:: Required action ::
Could you write out each of the records below exactly?

*** Begin section ***

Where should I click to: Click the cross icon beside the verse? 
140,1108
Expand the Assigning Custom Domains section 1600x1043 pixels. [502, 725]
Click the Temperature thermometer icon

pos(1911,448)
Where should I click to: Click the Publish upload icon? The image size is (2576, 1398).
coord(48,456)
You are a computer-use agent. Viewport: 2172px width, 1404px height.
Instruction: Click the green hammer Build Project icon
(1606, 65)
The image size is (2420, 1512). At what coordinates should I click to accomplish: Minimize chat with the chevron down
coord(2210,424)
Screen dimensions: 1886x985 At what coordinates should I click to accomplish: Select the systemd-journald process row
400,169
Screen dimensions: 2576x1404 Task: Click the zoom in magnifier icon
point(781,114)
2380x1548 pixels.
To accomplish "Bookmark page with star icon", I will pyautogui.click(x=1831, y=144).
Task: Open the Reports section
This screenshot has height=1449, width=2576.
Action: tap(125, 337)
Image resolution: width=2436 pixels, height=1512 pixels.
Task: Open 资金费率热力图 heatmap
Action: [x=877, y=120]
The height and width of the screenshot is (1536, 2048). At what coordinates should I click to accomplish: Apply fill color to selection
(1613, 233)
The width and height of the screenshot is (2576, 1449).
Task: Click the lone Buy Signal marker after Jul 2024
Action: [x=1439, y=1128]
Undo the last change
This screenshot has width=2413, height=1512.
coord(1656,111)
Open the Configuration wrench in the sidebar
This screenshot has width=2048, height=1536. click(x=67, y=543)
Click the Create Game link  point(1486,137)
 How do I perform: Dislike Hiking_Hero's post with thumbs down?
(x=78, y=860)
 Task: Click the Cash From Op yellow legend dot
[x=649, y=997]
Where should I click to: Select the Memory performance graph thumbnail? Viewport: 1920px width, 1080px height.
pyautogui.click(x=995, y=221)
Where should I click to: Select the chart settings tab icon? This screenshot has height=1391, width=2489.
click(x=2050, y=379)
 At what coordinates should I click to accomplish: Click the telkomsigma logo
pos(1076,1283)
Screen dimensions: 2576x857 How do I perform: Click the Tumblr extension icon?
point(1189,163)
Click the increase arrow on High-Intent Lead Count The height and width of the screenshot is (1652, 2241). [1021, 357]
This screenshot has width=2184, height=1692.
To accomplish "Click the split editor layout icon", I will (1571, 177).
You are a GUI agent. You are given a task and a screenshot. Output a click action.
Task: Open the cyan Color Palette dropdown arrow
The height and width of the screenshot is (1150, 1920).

*** End section ***

:: Answer below ::
Where should I click to: Click the cross icon beside the verse? 
140,1108
Expand the Assigning Custom Domains section 1600x1043 pixels. [502, 725]
Click the Temperature thermometer icon

pos(1911,448)
Where should I click to: Click the Publish upload icon? The image size is (2576, 1398).
coord(48,456)
You are a computer-use agent. Viewport: 2172px width, 1404px height.
Instruction: Click the green hammer Build Project icon
(1606, 65)
The image size is (2420, 1512). At what coordinates should I click to accomplish: Minimize chat with the chevron down
coord(2210,424)
Screen dimensions: 1886x985 At what coordinates should I click to accomplish: Select the systemd-journald process row
400,169
Screen dimensions: 2576x1404 Task: Click the zoom in magnifier icon
point(781,114)
2380x1548 pixels.
To accomplish "Bookmark page with star icon", I will pyautogui.click(x=1831, y=144).
Task: Open the Reports section
This screenshot has height=1449, width=2576.
Action: tap(125, 337)
Image resolution: width=2436 pixels, height=1512 pixels.
Task: Open 资金费率热力图 heatmap
Action: [x=877, y=120]
The height and width of the screenshot is (1536, 2048). At what coordinates should I click to accomplish: Apply fill color to selection
(1613, 233)
The width and height of the screenshot is (2576, 1449).
Task: Click the lone Buy Signal marker after Jul 2024
Action: [x=1439, y=1128]
Undo the last change
This screenshot has width=2413, height=1512.
coord(1656,111)
Open the Configuration wrench in the sidebar
This screenshot has width=2048, height=1536. click(x=67, y=543)
Click the Create Game link  point(1486,137)
 How do I perform: Dislike Hiking_Hero's post with thumbs down?
(x=78, y=860)
 Task: Click the Cash From Op yellow legend dot
[x=649, y=997]
Where should I click to: Select the Memory performance graph thumbnail? Viewport: 1920px width, 1080px height.
pyautogui.click(x=995, y=221)
Where should I click to: Select the chart settings tab icon? This screenshot has height=1391, width=2489.
click(x=2050, y=379)
 At what coordinates should I click to accomplish: Click the telkomsigma logo
pos(1076,1283)
Screen dimensions: 2576x857 How do I perform: Click the Tumblr extension icon?
point(1189,163)
Click the increase arrow on High-Intent Lead Count The height and width of the screenshot is (1652, 2241). [1021, 357]
This screenshot has width=2184, height=1692.
To accomplish "Click the split editor layout icon", I will (1571, 177).
You are a GUI agent. You are given a task and a screenshot. Output a click action.
Task: Open the cyan Color Palette dropdown arrow
The height and width of the screenshot is (1150, 1920).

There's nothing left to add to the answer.